→ Exercise requirements
Every line of the data is to be transcribed as it stands.

→ Data for this exercise
=-=-=-=-=
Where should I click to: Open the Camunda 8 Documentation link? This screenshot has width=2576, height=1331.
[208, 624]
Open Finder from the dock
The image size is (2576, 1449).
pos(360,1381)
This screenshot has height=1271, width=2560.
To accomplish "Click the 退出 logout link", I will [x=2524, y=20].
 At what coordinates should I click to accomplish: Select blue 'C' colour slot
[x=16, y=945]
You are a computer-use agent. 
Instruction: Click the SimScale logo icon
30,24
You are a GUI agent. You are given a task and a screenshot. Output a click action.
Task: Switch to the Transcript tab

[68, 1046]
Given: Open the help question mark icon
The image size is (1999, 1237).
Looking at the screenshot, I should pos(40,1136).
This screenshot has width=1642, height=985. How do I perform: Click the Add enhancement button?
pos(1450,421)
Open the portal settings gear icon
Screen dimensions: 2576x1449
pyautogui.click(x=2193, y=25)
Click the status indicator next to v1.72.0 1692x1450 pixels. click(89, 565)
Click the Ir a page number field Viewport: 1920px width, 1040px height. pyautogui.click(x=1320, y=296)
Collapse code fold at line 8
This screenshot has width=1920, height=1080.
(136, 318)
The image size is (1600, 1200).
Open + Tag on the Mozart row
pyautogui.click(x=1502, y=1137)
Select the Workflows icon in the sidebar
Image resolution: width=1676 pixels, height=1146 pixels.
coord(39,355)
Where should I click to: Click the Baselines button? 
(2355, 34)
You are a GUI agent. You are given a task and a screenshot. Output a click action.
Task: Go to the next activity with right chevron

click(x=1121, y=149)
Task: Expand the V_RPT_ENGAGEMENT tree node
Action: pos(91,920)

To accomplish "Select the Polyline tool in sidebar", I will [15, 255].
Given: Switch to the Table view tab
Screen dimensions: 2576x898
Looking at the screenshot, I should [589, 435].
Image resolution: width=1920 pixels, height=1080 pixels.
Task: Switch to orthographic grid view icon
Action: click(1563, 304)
=-=-=-=-=
→ Expected answer
Where should I click to: Open the Camunda 8 Documentation link? This screenshot has width=2576, height=1331.
[208, 624]
Open Finder from the dock
The image size is (2576, 1449).
pos(360,1381)
This screenshot has height=1271, width=2560.
To accomplish "Click the 退出 logout link", I will [x=2524, y=20].
 At what coordinates should I click to accomplish: Select blue 'C' colour slot
[x=16, y=945]
You are a computer-use agent. 
Instruction: Click the SimScale logo icon
30,24
You are a GUI agent. You are given a task and a screenshot. Output a click action.
Task: Switch to the Transcript tab

[68, 1046]
Given: Open the help question mark icon
The image size is (1999, 1237).
Looking at the screenshot, I should pos(40,1136).
This screenshot has width=1642, height=985. How do I perform: Click the Add enhancement button?
pos(1450,421)
Open the portal settings gear icon
Screen dimensions: 2576x1449
pyautogui.click(x=2193, y=25)
Click the status indicator next to v1.72.0 1692x1450 pixels. click(89, 565)
Click the Ir a page number field Viewport: 1920px width, 1040px height. pyautogui.click(x=1320, y=296)
Collapse code fold at line 8
This screenshot has width=1920, height=1080.
(136, 318)
The image size is (1600, 1200).
Open + Tag on the Mozart row
pyautogui.click(x=1502, y=1137)
Select the Workflows icon in the sidebar
Image resolution: width=1676 pixels, height=1146 pixels.
coord(39,355)
Where should I click to: Click the Baselines button? 
(2355, 34)
You are a GUI agent. You are given a task and a screenshot. Output a click action.
Task: Go to the next activity with right chevron

click(x=1121, y=149)
Task: Expand the V_RPT_ENGAGEMENT tree node
Action: pos(91,920)

To accomplish "Select the Polyline tool in sidebar", I will [15, 255].
Given: Switch to the Table view tab
Screen dimensions: 2576x898
Looking at the screenshot, I should [589, 435].
Image resolution: width=1920 pixels, height=1080 pixels.
Task: Switch to orthographic grid view icon
Action: click(1563, 304)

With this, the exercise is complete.